The Peacekeepers
- Author: Gene DeWeese
- Language: English
- Series: Star Trek: The Next Generation
- Genre: Science fiction
- Publisher: Pocket Books
- Publication date: September 1, 1988
- Publication place: United States
- Media type: Print (Paperback)
- Pages: 310 pp
- ISBN: 0-671-66929-X
- OCLC: 18465374
- Preceded by: Ghost Ship
- Followed by: The Children of Hamlin

= The Peacekeepers =

1988 Star Trek: The Next Generation novel by Gene DeWeese

The Peacekeepers is a 1988 Star Trek: The Next Generation novel by Gene DeWeese. It is set at an undetermined point during the series' first season.

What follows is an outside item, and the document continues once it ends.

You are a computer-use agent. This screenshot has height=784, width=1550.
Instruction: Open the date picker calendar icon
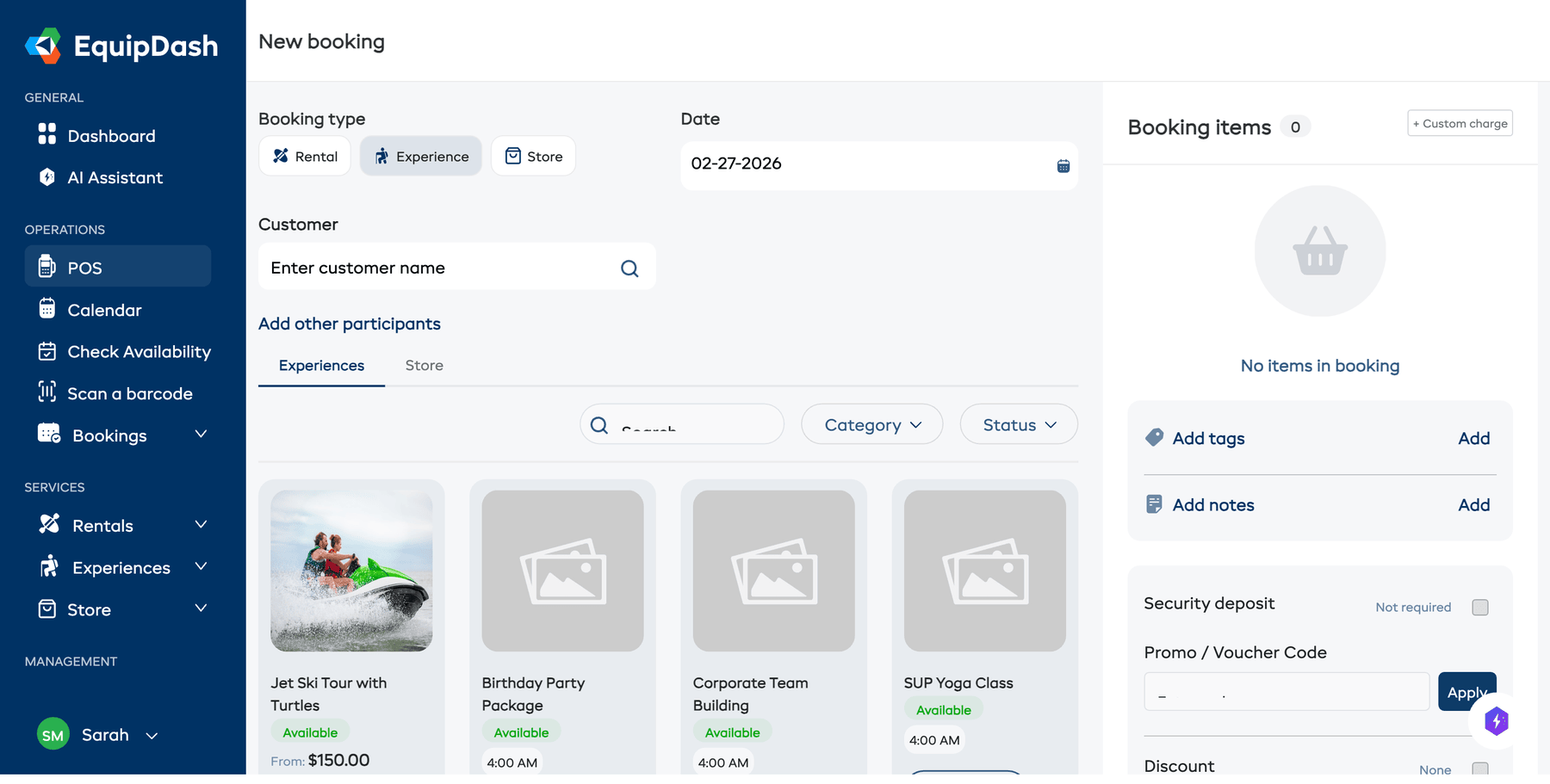pos(1063,165)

The novel takes place in the 24th century of the Star Trek science fiction universe, based on the then new television's shows' characters.

==Plot==
While investigating an alien derelict, Geordi La Forge and Data are sent to a solar system several light-years away by a transporter with interstellar range, to a similar derelict orbiting an Earth-like planet. Once there, they are mistaken for "the Builders", those who the planet's native populace, a culture similar to late-20th-century Earth, believe are the creators of the derelict, which they call the "Repository of the Gifts". One of the natives, Shar-Lon, discovered the Repository some years before and used its "Gifts" (advanced technology) to end planetary wars that were leading to a possible nuclear holocaust. However, Shar-Lon's use of the Gifts since that time has led to a worldwide perception of himself and his supporters, the Peacekeepers, as a suppressive force that has limited the social and technological advancement of their people. Assuming the role of "Builders" in order to assess their situation, La Forge and Data are drawn into the social politics of the Peacekeepers and their world, and must extract themselves from the situation and find a way back to the Enterprise without further harming the natives' culture and violating the Prime Directive.

== Background ==
Star Trek: The Next Generation was a television show inspired by science fiction show Star Trek that aired in the late 1960s; the new show with new characters became the highest rated show in syndication at that time, and won a Peabody award, after it debuted in the fall of 1987.